Os médicos que decidam ir trabalhar para o interior vão ganhar mais 1.000 euros por mês. A medida consta no Programa Nacional para a Coesão Territorial e, segundo o Jornal de Notícias, é um dos incentivos do Governo para atrair profissionais para as regiões onde há falta de clínicos.

A proposta prevê que o Ministério da Saúde pague um acréscimo de 40% no salário, tendo por referência a remuneração base de quem inicia a carreira. Ora, tendo em conta a tabela salarial em vigor, isto corresponde a um aumento de cerca de 1098.50 euros mensais brutos.
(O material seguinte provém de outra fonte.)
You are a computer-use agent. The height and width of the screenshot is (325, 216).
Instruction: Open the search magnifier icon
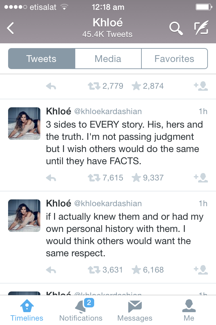pos(176,28)
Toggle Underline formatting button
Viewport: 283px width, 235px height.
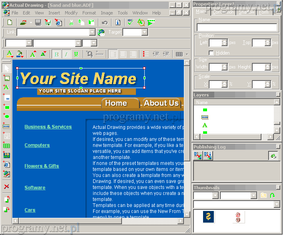(x=76, y=54)
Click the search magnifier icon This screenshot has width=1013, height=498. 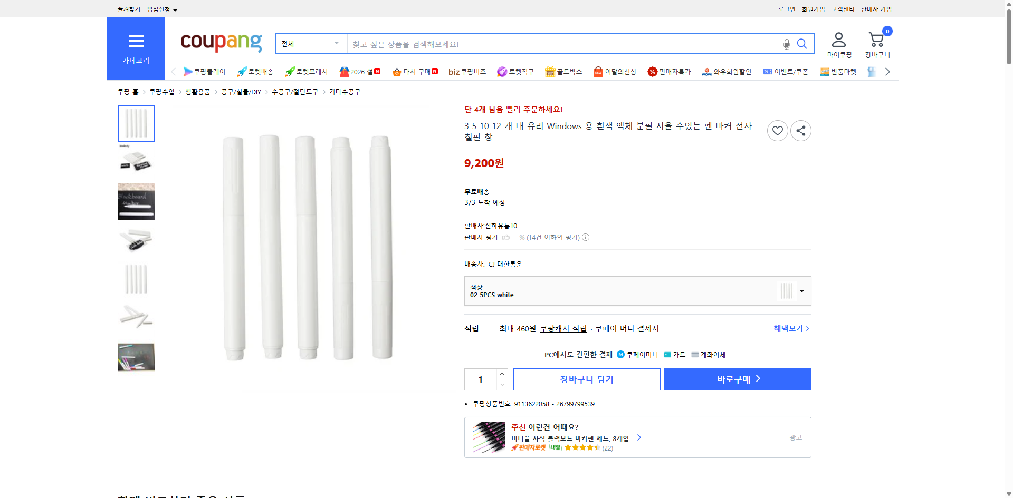[801, 44]
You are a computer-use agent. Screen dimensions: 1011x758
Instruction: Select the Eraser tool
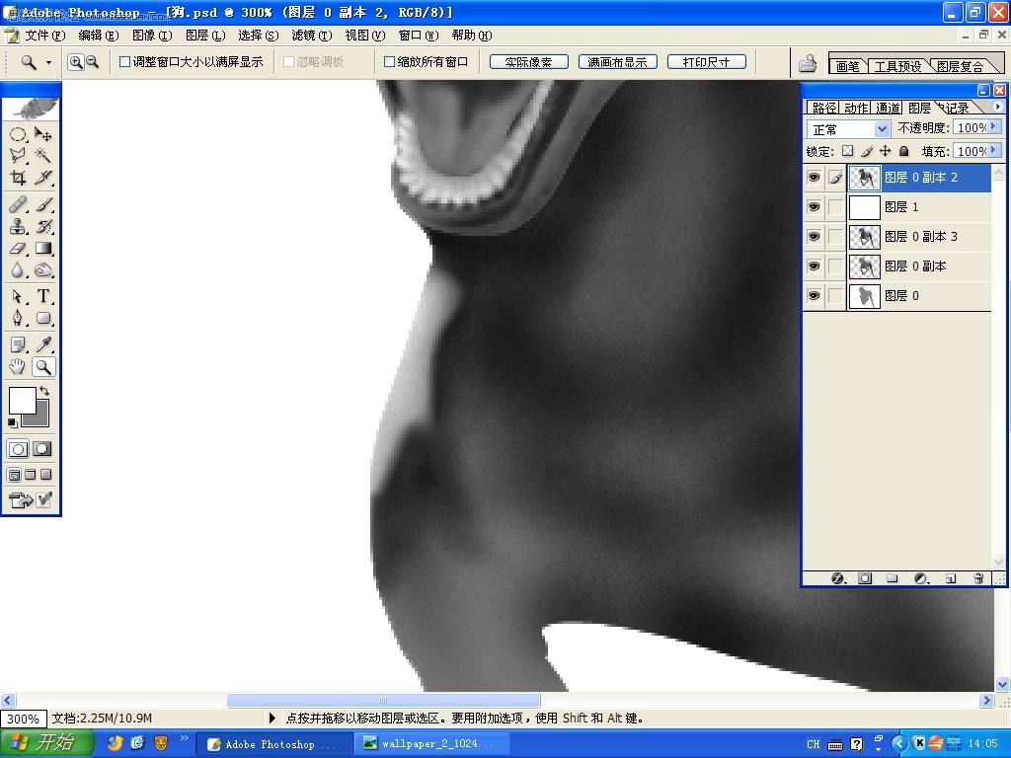(18, 249)
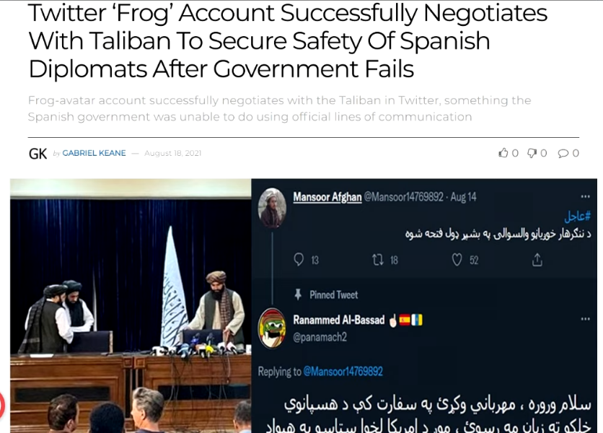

Trata-se de um incentivo três vezes superior ao que foi desenhado no anterior Governo PSD/CDS-PP. Com Paulo Macedo, os médicos que se fixassem no interior tinham uma compensação remuneratória decrescente ao longo de cinco anos, o que representava 21.000 euros adicionais. Um plano que convenceu apenas 20 médicos.

Mas, de acordo com o documento a que o Jornal de Notícias teve acesso, os incentivos criados pelo Ministério de Adalberto Campos Fernandes não ficam por aqui.
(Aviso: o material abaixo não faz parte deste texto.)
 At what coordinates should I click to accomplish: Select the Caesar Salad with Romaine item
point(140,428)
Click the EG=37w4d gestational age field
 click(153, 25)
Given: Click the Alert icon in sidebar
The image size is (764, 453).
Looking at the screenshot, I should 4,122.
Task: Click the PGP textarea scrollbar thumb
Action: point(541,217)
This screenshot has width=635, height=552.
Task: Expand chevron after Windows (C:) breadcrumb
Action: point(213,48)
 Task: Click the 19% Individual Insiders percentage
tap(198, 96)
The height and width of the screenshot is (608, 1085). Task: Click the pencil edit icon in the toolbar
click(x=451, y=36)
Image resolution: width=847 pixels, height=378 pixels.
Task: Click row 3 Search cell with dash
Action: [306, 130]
Estes médicos terão mais dois dias de férias, no imediato, e irão ganhar mais um dia de férias por cada período de cinco anos de serviço.
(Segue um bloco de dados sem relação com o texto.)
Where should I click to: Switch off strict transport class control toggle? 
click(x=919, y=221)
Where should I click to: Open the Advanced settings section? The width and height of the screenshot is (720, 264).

Mais, o conjugue ou pessoa com quem viva em união de facto terá “preferência no preenchimento do primeiro posto de trabalho para o estabelecimento de saúde”, desde que possua qualificações para o cargo.

O Plano Nacional para a Coesão Territorial foi desenvolvido pela Unidade de Missão para a Valorização do Interior e foi apresentado no Conselho de Concertação Territorial na semana passada.

O documento prevê 155 medidas para reabilitar o interior, em vários setores.